Subject: Re: rfc: [patch] change attribute for ext3

Trond Myklebust wrote:
> On Wed, 2006-09-13 at 18:42 +0200, Alexandre Ratchov wrote:
>
>> hello,
>>
>> here is a small patch that adds the "change attribute" for ext3
>> file-systems;
>>
>> the change attribute is a simple counter that is reset to zero on
>> inode creation and that is incremented every time the inode data is
>> modified (similarly to the "ctime" time-stamp).
>>
>
> I would really have preferred a full-blown 64-bit counter as per
> RFC3530, but I suppose we could always combine this change attribute
> with the high word from ctime in order to make up the NFSv4 change
> attribute. That should keep us safe until someone develops a ramdisk
> with < 1 nsecond access time.

Wouldn't the generation count work better than ctime to differentiate
between
instances of files using the same inode number? That way, there wouldn't be
a clock resolution issue.

Thanx...

ps

2006-09-14 13:48:31

[permalink] [raw]

Subject: Re: rfc: [patch] change attribute for ext3

On Thu, Sep 14, 2006 at 03:23:18AM -0600, Andreas Dilger wrote:
> On Sep 13, 2006 20:30 +0200, Alexandre Ratchov wrote:
> > On Wed, Sep 13, 2006 at 02:11:11PM -0400, Trond Myklebust wrote:
> > > On Wed, 2006-09-13 at 18:42 +0200, Alexandre Ratchov wrote:
> > > > the change attribute is a simple counter that is reset to zero on
> > > > inode creation and that is incremented every time the inode data is
> > > > modified (similarly to the "ctime" time-stamp).
> > >
> > > I would really have preferred a full-blown 64-bit counter as per
> > > RFC3530, but I suppose we could always combine this change attribute
> > > with the high word from ctime in order to make up the NFSv4 change
> > > attribute.
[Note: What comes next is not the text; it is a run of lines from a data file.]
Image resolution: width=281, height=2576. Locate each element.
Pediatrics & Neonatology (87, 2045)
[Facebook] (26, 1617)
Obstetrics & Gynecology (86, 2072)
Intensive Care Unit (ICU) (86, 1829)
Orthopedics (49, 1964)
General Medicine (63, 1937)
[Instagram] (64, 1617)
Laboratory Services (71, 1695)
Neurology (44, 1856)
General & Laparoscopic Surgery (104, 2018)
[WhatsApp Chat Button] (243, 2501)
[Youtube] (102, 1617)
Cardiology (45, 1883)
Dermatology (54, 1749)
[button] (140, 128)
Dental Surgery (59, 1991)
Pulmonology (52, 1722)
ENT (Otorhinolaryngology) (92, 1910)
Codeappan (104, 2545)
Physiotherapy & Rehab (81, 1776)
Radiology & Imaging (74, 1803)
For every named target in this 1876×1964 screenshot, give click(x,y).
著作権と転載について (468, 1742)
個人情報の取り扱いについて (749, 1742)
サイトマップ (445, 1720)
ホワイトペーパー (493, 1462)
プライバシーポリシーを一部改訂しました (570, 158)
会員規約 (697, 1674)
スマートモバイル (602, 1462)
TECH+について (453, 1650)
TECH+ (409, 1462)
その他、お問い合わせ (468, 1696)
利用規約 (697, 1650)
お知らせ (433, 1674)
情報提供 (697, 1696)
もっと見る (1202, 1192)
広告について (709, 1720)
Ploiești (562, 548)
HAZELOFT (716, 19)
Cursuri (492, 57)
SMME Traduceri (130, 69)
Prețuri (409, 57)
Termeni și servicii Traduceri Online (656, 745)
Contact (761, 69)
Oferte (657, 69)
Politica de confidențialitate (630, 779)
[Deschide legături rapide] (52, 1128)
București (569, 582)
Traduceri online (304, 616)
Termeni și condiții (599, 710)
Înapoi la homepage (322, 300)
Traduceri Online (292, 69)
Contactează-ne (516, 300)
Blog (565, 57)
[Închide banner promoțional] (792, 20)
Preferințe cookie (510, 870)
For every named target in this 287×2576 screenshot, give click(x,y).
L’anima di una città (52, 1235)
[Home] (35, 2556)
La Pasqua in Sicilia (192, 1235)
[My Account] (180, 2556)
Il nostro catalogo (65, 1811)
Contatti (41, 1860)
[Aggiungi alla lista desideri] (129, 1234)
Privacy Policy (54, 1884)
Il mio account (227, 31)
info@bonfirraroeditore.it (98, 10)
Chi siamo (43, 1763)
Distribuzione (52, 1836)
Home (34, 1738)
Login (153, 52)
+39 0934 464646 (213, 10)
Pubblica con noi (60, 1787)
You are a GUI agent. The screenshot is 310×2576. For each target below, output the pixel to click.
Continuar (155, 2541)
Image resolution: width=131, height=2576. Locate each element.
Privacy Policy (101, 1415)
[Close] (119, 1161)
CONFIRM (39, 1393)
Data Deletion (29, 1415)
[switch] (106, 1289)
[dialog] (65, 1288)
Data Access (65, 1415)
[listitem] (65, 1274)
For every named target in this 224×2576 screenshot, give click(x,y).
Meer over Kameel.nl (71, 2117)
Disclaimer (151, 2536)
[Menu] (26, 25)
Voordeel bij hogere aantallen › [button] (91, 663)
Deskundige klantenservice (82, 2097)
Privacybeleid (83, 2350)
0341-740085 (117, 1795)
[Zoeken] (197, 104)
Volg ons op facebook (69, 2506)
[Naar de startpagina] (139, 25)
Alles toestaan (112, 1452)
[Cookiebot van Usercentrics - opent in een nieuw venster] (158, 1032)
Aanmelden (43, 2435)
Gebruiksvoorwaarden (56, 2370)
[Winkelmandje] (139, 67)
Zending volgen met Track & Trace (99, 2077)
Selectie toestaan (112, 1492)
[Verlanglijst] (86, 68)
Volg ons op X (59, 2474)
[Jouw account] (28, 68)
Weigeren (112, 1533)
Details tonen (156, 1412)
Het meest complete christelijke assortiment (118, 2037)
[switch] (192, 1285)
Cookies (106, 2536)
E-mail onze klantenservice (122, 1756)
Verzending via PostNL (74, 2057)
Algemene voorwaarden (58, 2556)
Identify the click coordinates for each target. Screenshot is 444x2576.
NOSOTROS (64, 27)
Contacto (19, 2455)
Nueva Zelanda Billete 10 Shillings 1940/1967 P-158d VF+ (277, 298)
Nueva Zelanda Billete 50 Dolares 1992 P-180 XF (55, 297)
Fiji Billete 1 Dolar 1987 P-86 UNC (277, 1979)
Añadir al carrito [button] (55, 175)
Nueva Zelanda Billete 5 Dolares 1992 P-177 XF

That should keep us safe until someone develops a ramdisk
> > > with < 1 nsecond access time.
> >
> > do you mean something like "(ctime.tv_sec << 32) | change_attribute"? this
> > would allow 2^32 inode changes per second.
>
> It might be preferrable, since we are depending on the ctime here anyways,
> is to combine this with the nsec-resolution ctime, and kill two birds with
> one field in the inode.
>
> The implementation would be to update the ctime+nsec field as normal, but
> in the unlikely case that both the second+nsec ctime is the same as before
> the nsec value would be incremented by 1. This could happen in case of
> low-resolution kernel timers, and would also handle the future case where
> the inode is modified more than once in the same nanosecond.
>
> The other benefit is that it allows comparisons between two different
> inodes to be more meaningful, instead of just using the seconds + random
> version number.
>
> It would be possible/desirable to make the nsec ctime field be part of the
> small inode (using the proposed reserved field) instead of the large inode,
> since that is a requirement for working with existing ext3 filesystems. The
> previous nsec timestamp patch would only need trivial modifications to make
> this work, just #define i_ctime_extra to be l_i_reserved1 I believe.
>

there is something i dislike with incrementing the nsec value. The ctime is
a global (as opposed to per-inode) time reference for the file-system. And
it is expected to be globally coherent; imagine the following situation:

Within the same time-slice (with time-stamp T0, in nanoseconds), we do the
following in this order:

change file1 -> ctime = T0
change file2 -> ctime = T0
change file2 -> ctime = T0 + 1
change file2 -> ctime = T0 + 2
change file1 -> ctime = T0 + 1

so it appears that file2 is strictly newer than file1, which is false. So
the assumption "if ctime(file1) < ctime(file2) then file2 is newer that
file1" is no longer true.

In order to fix this, we'll need to increment a global counter, not a
pre-inode counter. It's feasable.

cheers,

-- Alexandre

2006-09-14 13:56:20

[permalink] [raw]

Subject: Re: rfc: [patch] change attribute for ext3

On Thu, 2006-09-14 at 09:46 -0400, Peter Staubach wrote:
> Wouldn't the generation count work better than ctime to differentiate
> between
> instances of files using the same inode number? That way, there wouldn't be
> a clock resolution issue.

No. This is about distinguishing updates to the metadata/data of the
same instance. It is exactly what ctime was supposed to do, but ctime
relies on a clock which usually has too poor time resolution, may not be
monotonic, etc...

Cheers,
Trond

2006-09-14 14:06:48

[permalink] [raw]

Subject: Re: rfc: [patch] change attribute for ext3

On Thu, Sep 14, 2006 at 09:46:03AM -0400, Peter Staubach wrote:
> Trond Myklebust wrote:
> >On Wed, 2006-09-13 at 18:42 +0200, Alexandre Ratchov wrote:
> >
> >>hello,
> >>
> >>here is a small patch that adds the "change attribute" for ext3
> >>file-systems;
> >>
> >>the change attribute is a simple counter that is reset to zero on
> >>inode creation and that is incremented every time the inode data is
> >>modified (similarly to the "ctime" time-stamp).
> >>
> >
> >I would really have preferred a full-blown 64-bit counter as per
> >RFC3530, but I suppose we could always combine this change attribute
> >with the high word from ctime in order to make up the NFSv4 change
> >attribute. That should keep us safe until someone develops a ramdisk
> >with < 1 nsecond access time.
>
> Wouldn't the generation count work better than ctime to differentiate
> between
> instances of files using the same inode number? That way, there wouldn't be
> a clock resolution issue.

Yes, and afaik it's already used for that purpose by NFSv{2,3}.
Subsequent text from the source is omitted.